BrightPay allows you to enter a leaving date in advance for employees on fixed-term contracts. This can be useful where the contract end date is known from the outset.
How to set a future leaving date
- Open the employer and go to the Employee tab.
- Select the relevant employee.
- Go to the Starter / Leaver section.
- In the Leave Date field, enter the future contract end date.
Click Save.
What happens when a future leaving date is set
When you set a leaving date in the future:
- The employee will continue to be included in payroll runs up to and including the pay period that covers their leaving date.
- A P45 will be generated and available once you finalise the payroll for their final pay period.
- The employee will no longer appear in payrolls for pay periods after their leaving date.
Important considerations
Before using a future leaving date, please be aware of the following:
Tax code (coding notice) updates
HMRC coding notices may not automatically import for employees who have a leaving date recorded in BrightPay, even if the date is in the future.

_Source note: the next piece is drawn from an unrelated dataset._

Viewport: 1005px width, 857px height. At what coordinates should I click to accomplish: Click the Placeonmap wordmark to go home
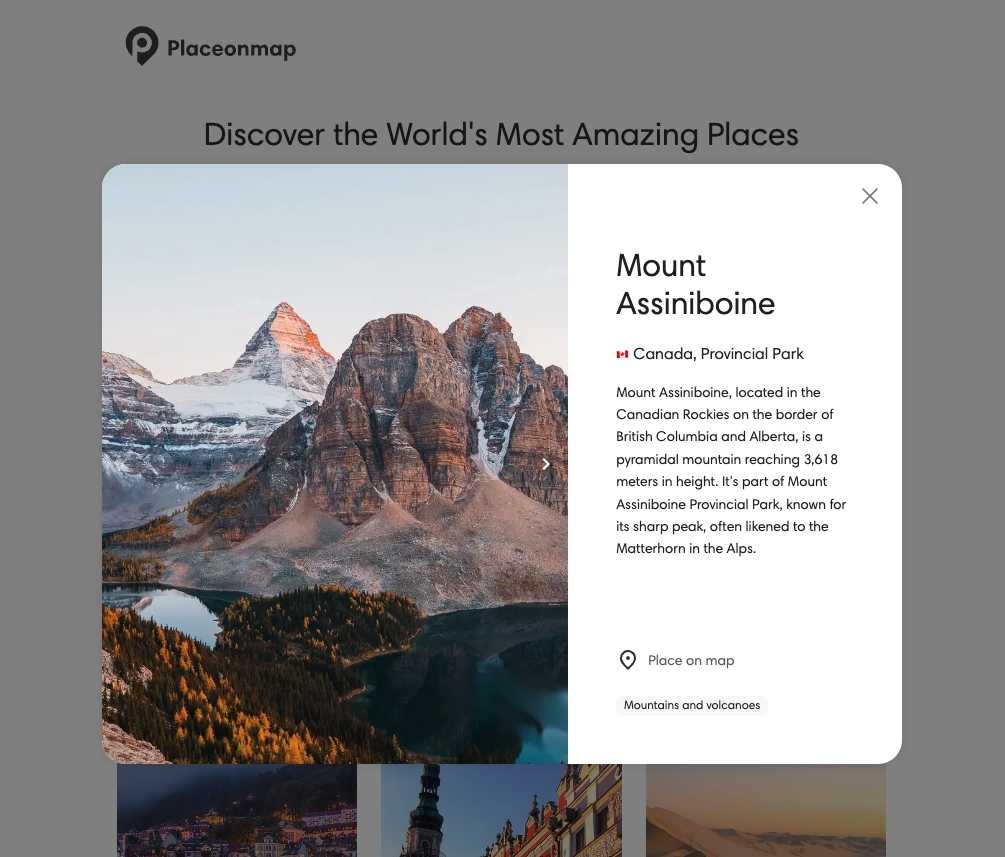click(x=232, y=47)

This can result in tax codes not updating as expected.Employee leave requests
A recorded leaving date, even if it is in the future, can affect an employee’s ability to request annual leave through integrated systems.
Because of these potential issues, it may be preferable not to enter the leaving date until you reach the employee’s actual final pay period. At that point, you can add the leaving date and ensure it is included on the employee’s final payslip and P45.